# GOAL OF THE EXERCISE:
Which lines in the records below contain the word "chart"? Return each of them.

# THE DATA:
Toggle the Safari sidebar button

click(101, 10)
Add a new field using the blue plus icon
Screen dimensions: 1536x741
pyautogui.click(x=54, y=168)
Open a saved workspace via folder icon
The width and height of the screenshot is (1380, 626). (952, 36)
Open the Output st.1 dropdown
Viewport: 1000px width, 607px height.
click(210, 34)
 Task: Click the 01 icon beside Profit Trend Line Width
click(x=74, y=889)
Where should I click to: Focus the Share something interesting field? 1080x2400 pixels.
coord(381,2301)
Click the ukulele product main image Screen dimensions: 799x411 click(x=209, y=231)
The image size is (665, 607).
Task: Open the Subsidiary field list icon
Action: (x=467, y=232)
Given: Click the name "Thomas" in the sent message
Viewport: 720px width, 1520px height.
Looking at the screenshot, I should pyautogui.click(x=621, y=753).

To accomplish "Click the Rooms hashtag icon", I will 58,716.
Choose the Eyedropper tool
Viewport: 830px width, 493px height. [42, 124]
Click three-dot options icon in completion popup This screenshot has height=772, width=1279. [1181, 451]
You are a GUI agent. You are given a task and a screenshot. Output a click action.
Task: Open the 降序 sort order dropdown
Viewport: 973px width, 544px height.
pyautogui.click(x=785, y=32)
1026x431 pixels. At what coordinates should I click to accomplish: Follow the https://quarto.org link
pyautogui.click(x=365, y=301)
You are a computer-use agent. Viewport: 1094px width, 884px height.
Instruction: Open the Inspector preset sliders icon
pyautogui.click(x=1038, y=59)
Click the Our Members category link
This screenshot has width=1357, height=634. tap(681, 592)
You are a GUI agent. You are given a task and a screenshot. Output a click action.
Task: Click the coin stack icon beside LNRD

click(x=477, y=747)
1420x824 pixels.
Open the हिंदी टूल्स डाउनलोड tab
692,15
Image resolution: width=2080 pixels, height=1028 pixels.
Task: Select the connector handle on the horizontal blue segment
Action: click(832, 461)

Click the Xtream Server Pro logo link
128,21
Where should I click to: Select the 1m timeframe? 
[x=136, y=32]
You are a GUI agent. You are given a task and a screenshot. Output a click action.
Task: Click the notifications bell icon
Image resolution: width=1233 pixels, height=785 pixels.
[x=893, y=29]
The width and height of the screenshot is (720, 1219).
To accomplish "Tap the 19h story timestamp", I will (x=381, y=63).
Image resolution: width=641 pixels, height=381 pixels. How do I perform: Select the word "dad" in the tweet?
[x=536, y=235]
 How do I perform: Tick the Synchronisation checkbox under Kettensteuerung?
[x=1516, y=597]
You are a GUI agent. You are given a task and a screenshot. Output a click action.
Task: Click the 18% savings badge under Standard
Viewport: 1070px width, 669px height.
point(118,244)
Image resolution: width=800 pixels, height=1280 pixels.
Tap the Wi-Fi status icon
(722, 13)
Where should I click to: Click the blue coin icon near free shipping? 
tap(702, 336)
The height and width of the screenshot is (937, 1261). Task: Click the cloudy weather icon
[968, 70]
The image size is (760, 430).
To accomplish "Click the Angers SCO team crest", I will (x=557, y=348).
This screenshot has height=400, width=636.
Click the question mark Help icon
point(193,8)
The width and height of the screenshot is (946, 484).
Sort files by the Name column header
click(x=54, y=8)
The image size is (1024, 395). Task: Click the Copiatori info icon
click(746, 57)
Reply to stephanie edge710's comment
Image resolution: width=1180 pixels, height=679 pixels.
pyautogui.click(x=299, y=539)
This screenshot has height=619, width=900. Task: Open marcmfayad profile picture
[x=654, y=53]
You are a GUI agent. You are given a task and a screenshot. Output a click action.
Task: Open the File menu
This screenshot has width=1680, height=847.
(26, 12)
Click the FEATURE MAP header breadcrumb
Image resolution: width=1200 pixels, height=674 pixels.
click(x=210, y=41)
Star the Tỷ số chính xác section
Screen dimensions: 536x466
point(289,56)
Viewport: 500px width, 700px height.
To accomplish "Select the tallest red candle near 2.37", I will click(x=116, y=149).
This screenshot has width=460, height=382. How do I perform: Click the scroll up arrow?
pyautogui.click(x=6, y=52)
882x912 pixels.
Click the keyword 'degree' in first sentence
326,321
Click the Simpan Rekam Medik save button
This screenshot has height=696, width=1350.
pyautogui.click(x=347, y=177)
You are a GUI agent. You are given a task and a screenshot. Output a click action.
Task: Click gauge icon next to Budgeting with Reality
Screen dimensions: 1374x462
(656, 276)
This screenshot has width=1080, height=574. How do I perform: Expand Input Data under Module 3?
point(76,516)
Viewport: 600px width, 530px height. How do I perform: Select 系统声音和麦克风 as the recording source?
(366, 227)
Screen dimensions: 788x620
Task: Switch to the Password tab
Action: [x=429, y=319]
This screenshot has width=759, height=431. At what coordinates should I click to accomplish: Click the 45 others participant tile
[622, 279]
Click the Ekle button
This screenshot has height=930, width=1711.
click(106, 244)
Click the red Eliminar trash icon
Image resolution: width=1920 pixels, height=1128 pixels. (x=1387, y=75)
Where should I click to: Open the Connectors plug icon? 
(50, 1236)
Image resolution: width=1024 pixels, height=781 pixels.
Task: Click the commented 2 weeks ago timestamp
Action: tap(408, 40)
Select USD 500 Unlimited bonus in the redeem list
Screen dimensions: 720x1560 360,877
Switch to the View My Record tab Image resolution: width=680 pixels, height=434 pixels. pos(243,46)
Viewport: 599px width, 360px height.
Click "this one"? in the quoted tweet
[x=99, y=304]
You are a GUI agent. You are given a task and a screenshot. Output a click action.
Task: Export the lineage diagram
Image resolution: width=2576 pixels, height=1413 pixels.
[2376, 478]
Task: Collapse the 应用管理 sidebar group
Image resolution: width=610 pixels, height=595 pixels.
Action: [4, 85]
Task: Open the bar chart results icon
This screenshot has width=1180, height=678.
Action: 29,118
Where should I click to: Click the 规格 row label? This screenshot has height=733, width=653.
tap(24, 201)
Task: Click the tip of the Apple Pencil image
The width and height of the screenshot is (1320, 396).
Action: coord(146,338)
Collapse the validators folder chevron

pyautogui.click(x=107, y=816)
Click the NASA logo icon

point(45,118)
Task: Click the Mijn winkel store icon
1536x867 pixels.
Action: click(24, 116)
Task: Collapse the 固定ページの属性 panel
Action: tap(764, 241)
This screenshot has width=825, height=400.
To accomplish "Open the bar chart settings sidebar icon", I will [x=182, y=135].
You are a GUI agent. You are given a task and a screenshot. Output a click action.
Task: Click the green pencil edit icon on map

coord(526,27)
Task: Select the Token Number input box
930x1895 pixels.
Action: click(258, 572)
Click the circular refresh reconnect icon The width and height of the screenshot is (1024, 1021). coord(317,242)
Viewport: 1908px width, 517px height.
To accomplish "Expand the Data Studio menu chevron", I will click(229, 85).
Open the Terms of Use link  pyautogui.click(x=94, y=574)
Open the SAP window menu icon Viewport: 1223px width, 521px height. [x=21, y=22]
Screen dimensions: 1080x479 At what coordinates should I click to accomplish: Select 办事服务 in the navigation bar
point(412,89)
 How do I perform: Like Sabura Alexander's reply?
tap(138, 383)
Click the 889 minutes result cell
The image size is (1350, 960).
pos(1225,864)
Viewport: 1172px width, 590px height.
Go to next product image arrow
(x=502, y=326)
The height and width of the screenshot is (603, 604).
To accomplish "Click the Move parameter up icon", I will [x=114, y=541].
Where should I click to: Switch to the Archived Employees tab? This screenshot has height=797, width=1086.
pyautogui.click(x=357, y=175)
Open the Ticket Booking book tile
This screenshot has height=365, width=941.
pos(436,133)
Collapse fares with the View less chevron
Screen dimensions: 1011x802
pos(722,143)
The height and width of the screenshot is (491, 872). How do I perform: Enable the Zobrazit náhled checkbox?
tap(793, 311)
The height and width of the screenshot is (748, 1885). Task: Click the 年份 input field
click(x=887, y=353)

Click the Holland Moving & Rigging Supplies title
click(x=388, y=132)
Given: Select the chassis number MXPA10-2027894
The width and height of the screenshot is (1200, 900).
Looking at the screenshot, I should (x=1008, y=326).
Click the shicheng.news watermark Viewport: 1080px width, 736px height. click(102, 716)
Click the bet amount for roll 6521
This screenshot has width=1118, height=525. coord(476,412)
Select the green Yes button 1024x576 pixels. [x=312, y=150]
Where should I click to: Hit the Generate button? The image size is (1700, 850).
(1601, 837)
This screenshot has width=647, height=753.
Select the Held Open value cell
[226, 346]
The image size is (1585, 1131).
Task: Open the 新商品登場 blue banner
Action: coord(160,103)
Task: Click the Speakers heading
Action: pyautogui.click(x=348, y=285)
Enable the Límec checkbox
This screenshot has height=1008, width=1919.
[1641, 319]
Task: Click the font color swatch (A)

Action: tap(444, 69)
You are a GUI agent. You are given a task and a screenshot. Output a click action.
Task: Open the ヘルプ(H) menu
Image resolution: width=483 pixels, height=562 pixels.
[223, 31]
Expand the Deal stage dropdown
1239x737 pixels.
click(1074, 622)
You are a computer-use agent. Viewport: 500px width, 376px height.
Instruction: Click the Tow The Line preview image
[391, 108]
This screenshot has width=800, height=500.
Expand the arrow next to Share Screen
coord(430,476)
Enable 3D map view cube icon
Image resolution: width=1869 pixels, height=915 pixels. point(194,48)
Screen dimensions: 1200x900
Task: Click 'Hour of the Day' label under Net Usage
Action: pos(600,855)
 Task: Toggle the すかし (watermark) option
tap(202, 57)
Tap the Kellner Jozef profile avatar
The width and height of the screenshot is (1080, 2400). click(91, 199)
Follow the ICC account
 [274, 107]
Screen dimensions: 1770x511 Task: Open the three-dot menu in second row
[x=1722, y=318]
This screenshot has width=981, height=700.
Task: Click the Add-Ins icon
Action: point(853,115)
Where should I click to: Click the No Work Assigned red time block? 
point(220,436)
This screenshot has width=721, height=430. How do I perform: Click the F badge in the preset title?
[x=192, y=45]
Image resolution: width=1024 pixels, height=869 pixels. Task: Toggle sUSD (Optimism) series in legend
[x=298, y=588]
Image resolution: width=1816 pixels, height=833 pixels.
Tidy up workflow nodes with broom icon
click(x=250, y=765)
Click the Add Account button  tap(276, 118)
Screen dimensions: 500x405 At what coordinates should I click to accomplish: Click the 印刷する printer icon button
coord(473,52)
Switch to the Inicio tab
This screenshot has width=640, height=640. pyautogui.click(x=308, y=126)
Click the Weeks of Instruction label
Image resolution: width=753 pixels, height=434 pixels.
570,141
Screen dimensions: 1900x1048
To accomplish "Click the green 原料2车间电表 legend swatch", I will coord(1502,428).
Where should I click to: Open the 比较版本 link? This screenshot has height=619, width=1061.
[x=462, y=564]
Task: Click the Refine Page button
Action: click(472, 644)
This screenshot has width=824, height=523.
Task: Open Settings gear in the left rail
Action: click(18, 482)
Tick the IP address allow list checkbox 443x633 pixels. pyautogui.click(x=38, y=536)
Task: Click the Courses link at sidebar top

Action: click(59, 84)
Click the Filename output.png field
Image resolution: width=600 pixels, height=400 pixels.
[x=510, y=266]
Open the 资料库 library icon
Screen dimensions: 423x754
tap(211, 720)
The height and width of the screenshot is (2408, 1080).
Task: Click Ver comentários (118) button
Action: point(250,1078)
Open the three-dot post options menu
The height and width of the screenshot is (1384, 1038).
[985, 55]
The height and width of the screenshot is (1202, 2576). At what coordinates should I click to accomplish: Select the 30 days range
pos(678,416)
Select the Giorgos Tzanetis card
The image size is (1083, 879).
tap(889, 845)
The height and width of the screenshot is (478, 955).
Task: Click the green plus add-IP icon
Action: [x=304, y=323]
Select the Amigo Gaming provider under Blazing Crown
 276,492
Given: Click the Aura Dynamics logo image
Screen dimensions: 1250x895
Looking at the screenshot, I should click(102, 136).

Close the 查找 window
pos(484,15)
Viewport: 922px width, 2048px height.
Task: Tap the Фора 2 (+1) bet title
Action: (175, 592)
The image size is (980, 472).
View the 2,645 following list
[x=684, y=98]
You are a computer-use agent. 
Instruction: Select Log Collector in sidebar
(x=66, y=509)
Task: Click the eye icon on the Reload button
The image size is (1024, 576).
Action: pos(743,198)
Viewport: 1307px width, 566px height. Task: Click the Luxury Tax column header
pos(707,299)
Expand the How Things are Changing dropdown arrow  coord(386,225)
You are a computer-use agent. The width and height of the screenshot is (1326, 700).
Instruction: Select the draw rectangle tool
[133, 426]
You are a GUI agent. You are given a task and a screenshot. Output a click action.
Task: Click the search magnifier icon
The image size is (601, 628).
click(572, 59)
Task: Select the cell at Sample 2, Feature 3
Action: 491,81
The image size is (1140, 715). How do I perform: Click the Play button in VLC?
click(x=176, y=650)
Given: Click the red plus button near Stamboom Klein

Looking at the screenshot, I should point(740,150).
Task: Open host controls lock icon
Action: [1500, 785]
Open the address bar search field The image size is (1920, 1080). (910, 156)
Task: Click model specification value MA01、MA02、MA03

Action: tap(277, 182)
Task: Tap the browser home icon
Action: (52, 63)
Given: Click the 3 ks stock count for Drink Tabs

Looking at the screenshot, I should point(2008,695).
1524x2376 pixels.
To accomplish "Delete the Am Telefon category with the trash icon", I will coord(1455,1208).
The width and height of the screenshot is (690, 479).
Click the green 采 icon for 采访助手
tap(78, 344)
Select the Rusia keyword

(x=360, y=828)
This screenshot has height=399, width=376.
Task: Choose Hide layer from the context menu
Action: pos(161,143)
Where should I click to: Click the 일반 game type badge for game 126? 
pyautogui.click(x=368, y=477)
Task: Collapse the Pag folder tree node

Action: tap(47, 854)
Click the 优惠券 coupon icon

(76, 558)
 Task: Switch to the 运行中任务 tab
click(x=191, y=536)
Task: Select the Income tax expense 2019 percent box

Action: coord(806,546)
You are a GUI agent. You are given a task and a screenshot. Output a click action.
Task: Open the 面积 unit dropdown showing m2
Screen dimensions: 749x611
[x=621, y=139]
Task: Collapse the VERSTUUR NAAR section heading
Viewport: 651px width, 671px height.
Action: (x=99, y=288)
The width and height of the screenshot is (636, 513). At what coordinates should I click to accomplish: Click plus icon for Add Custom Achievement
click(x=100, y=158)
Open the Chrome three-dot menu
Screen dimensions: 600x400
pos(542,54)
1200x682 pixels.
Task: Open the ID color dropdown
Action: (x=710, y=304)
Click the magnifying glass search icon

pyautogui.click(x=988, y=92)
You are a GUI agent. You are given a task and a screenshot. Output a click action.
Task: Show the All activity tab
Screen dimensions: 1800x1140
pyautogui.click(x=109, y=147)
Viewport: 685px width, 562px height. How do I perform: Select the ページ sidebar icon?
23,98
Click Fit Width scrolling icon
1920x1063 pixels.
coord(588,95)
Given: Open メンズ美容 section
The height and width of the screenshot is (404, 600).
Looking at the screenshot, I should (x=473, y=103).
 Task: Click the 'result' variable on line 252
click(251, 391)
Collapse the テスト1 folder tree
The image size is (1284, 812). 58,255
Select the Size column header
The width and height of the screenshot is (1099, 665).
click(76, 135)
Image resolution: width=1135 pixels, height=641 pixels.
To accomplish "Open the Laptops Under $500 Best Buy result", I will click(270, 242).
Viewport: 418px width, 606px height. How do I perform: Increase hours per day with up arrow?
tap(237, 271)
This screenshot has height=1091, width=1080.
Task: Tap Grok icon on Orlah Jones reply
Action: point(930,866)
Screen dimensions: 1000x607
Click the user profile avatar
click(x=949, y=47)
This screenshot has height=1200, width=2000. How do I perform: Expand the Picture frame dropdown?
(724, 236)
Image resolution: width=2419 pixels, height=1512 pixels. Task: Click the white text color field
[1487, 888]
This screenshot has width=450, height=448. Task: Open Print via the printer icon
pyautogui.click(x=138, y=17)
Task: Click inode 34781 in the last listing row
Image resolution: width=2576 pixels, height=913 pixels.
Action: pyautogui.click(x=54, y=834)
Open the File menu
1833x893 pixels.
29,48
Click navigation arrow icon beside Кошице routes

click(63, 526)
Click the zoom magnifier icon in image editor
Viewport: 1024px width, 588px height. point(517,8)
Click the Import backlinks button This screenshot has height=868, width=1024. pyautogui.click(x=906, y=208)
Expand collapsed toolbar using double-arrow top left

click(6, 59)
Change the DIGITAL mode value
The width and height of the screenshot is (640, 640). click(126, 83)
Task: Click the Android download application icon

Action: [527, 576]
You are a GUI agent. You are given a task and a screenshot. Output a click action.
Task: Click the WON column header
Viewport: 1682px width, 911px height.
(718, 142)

# THE ANSWER:
Task: Open the bar chart results icon
To accomplish "Open the bar chart settings sidebar icon", I will [x=182, y=135].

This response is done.